Required task: Can you write out the rows below again with every "computer-use agent" swapped for "desktop assistant" and nothing else changed?
┌──
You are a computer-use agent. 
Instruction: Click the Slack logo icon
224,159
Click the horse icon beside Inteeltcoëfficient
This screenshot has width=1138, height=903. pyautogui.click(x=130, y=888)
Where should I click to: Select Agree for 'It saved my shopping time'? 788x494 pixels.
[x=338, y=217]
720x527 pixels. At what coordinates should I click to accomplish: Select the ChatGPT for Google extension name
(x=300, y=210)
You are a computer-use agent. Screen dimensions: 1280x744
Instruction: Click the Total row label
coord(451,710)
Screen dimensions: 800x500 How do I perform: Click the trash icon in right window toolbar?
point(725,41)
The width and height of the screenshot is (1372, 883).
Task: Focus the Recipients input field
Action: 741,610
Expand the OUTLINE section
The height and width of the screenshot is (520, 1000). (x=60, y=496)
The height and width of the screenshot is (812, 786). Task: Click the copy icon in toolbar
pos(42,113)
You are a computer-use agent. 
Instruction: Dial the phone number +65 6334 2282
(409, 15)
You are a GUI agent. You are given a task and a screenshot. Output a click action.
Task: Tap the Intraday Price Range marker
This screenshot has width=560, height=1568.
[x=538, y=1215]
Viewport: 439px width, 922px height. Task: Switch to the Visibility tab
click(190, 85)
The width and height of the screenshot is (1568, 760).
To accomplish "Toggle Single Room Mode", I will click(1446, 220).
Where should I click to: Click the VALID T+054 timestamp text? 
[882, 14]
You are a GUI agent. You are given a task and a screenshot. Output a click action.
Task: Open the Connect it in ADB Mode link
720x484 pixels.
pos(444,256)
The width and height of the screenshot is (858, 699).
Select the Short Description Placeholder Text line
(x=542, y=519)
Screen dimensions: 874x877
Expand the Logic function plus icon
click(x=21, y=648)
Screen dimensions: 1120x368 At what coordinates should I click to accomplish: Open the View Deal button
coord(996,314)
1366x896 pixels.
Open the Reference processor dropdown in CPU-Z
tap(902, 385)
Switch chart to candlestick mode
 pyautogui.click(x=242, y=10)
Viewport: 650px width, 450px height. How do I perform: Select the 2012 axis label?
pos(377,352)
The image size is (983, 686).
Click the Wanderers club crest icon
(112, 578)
└──
Correct output:
You are a desktop assistant. 
Instruction: Click the Slack logo icon
224,159
Click the horse icon beside Inteeltcoëfficient
This screenshot has width=1138, height=903. pyautogui.click(x=130, y=888)
Where should I click to: Select Agree for 'It saved my shopping time'? 788x494 pixels.
[x=338, y=217]
720x527 pixels. At what coordinates should I click to accomplish: Select the ChatGPT for Google extension name
(x=300, y=210)
You are a desktop assistant. Screen dimensions: 1280x744
Instruction: Click the Total row label
coord(451,710)
Screen dimensions: 800x500 How do I perform: Click the trash icon in right window toolbar?
point(725,41)
The width and height of the screenshot is (1372, 883).
Task: Focus the Recipients input field
Action: 741,610
Expand the OUTLINE section
The height and width of the screenshot is (520, 1000). (x=60, y=496)
The height and width of the screenshot is (812, 786). Task: Click the copy icon in toolbar
pos(42,113)
You are a desktop assistant. 
Instruction: Dial the phone number +65 6334 2282
(409, 15)
You are a GUI agent. You are given a task and a screenshot. Output a click action.
Task: Tap the Intraday Price Range marker
This screenshot has width=560, height=1568.
[x=538, y=1215]
Viewport: 439px width, 922px height. Task: Switch to the Visibility tab
click(190, 85)
The width and height of the screenshot is (1568, 760).
To accomplish "Toggle Single Room Mode", I will click(1446, 220).
Where should I click to: Click the VALID T+054 timestamp text? 
[882, 14]
You are a GUI agent. You are given a task and a screenshot. Output a click action.
Task: Open the Connect it in ADB Mode link
720x484 pixels.
pos(444,256)
The width and height of the screenshot is (858, 699).
Select the Short Description Placeholder Text line
(x=542, y=519)
Screen dimensions: 874x877
Expand the Logic function plus icon
click(x=21, y=648)
Screen dimensions: 1120x368 At what coordinates should I click to accomplish: Open the View Deal button
coord(996,314)
1366x896 pixels.
Open the Reference processor dropdown in CPU-Z
tap(902, 385)
Switch chart to candlestick mode
 pyautogui.click(x=242, y=10)
Viewport: 650px width, 450px height. How do I perform: Select the 2012 axis label?
pos(377,352)
The image size is (983, 686).
Click the Wanderers club crest icon
(112, 578)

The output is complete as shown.